KABUL (Reuters) - All the front runners in Afghanistan's presidential election next April will remain in the race, despite the disqualification of more than half the candidates by the electoral watchdog.
Whittling down the number of candidates to 10 from 27, the Independent Election Commission (IEC) said those disqualified had either retained citizenship of another country or failed to provide evidence of enough support.
Most of Afghanistan's political elite have spent periods abroad, but anyone with dual-citizenship was barred.
"The disqualified candidates have 20 days to complain," IEC chief Yousuf Nuristani told a press conference.
Candidates had been required to collect 100,000 voter cards from at least 20 provinces to prove they had widespread support. This helped fuel a burgeoning trade in votes, with cards changing hands for about $5 each.
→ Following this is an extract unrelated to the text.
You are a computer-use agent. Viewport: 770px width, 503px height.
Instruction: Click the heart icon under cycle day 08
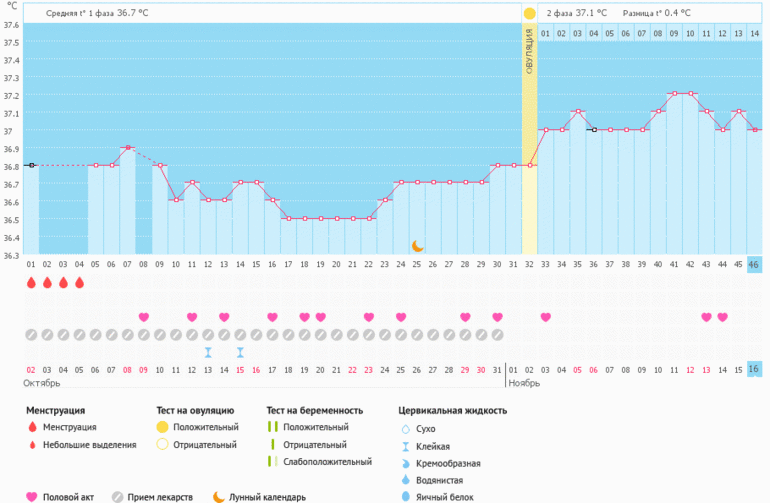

Despite the cull, all those considered to be front-runners made it to the next round, leaving the race wide open for various former warlords, businessmen and technocrats.
But President Hamid Karzai's brother Qayum lost a vice-presidential candidate on his ticket because he still had Canadian citizenship. Karzai himself cannot run again after serving two terms since coming to power in 2001.
Other front-runners include former Foreign Minister Zalmay Rassoul and West-leaning intellectual Ashraf Ghani.
The NATO-led force in Afghanistan is hoping next year's vote will be credible enough to mark the country's first democratic transfer of power before it pulls most of its troops out by the end of 2014.
Western officials are however increasingly concerned about a repeat of the widescale fraud seen in 2009 because of deteriorating security and the flourishing trade in voter cards.